%%
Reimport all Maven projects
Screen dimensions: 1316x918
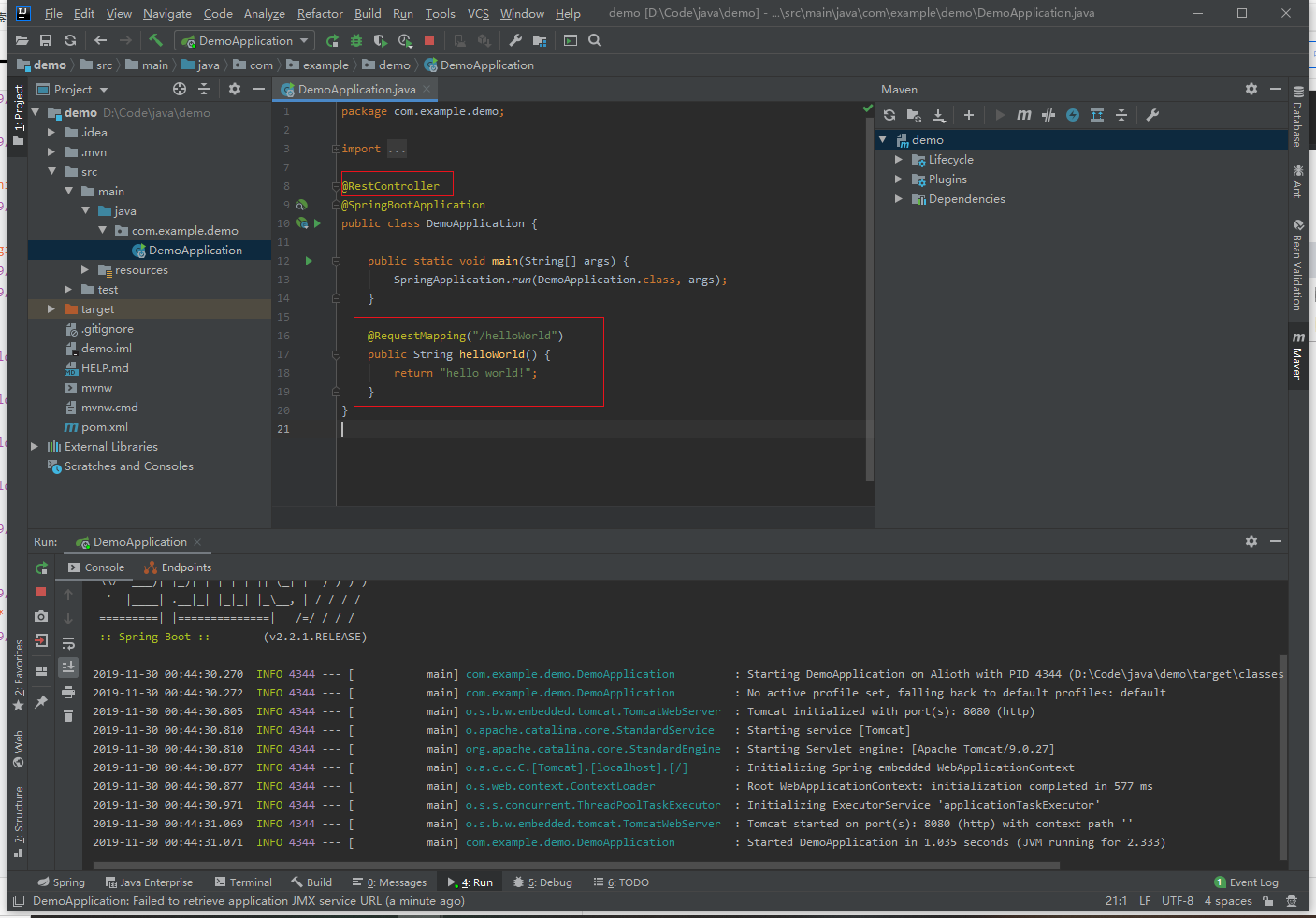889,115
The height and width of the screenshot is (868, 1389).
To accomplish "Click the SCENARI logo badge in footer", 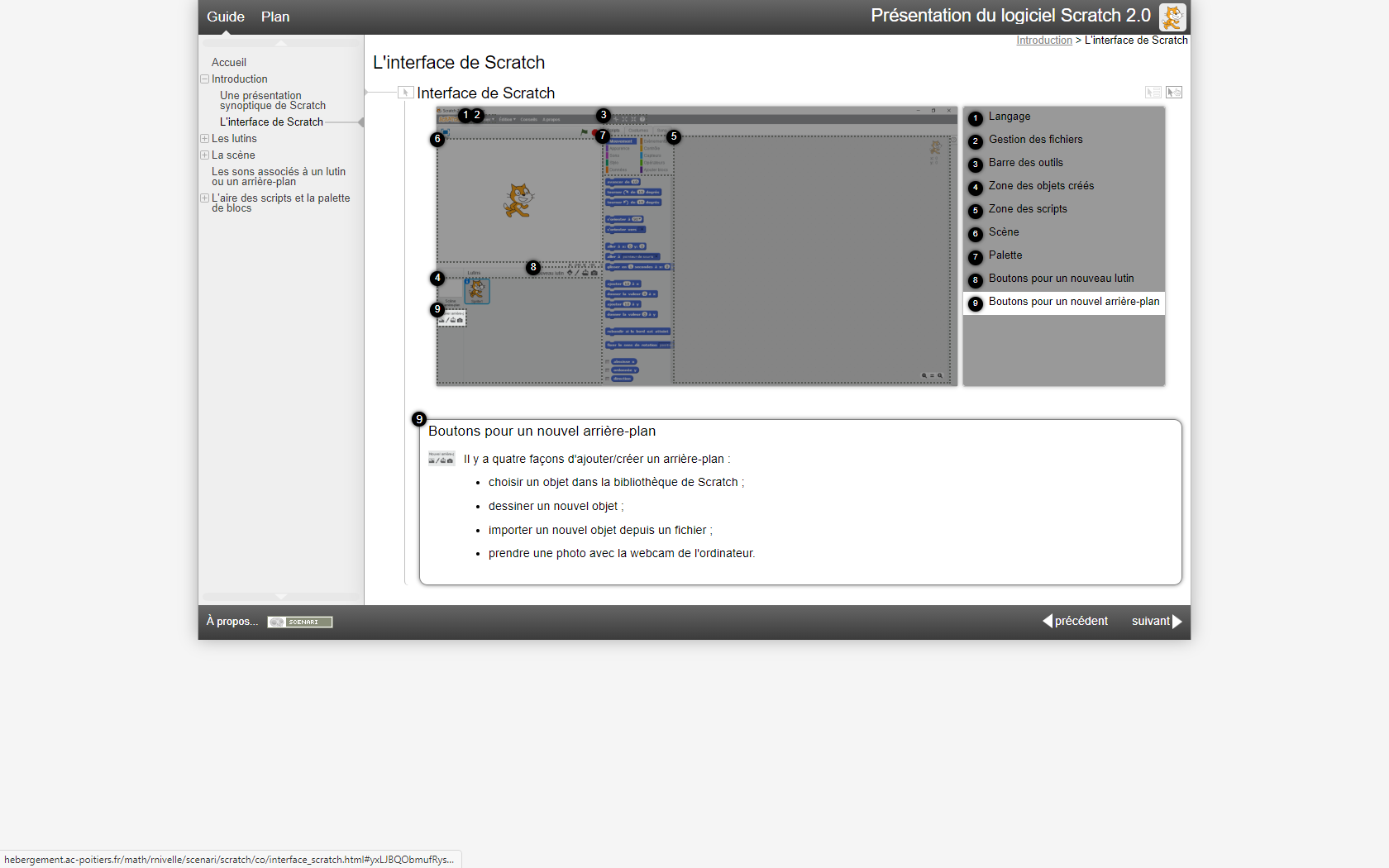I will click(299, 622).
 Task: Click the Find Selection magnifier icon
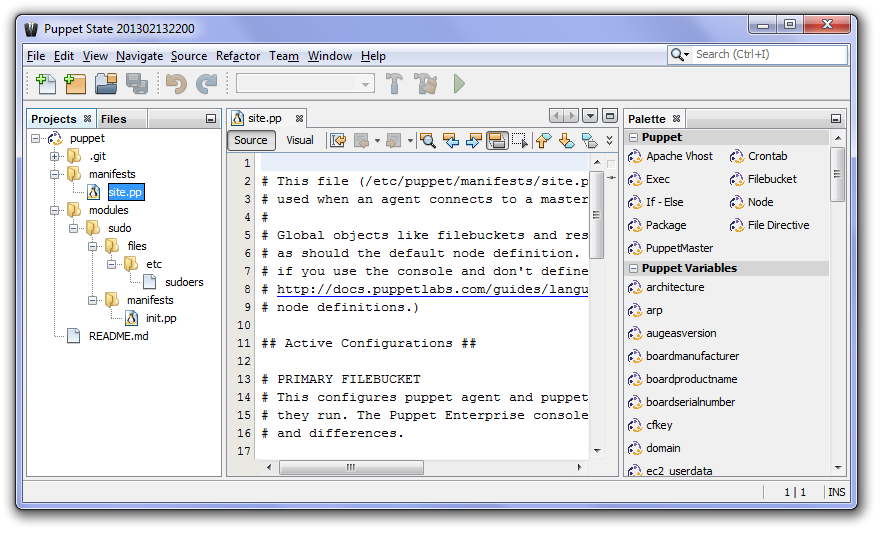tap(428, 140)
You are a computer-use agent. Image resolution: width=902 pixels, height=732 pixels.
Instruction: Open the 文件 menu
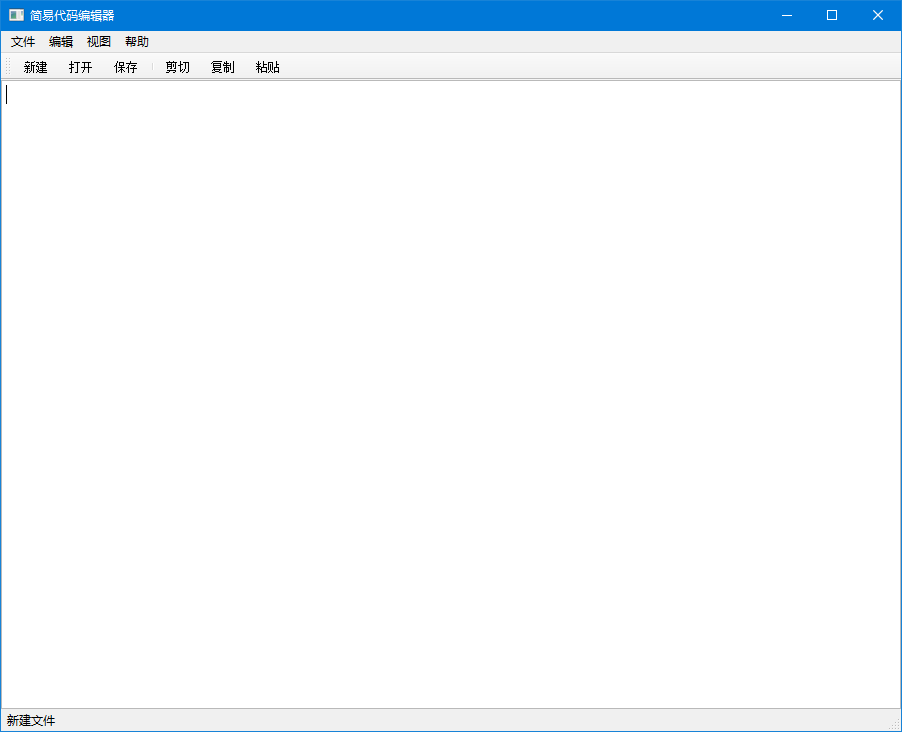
%%
> _WRITTEN INSTRUCTION_:
Reproduce word for word the rows starting with the line that contains "Task: Click the" and going on through the last of the rows above. Leave the pictures out of your answer.

> _EXERCISE RESULT_:
 Task: Click the Find Selection magnifier icon
tap(428, 140)
You are a computer-use agent. Image resolution: width=902 pixels, height=732 pixels.
Instruction: Open the 文件 menu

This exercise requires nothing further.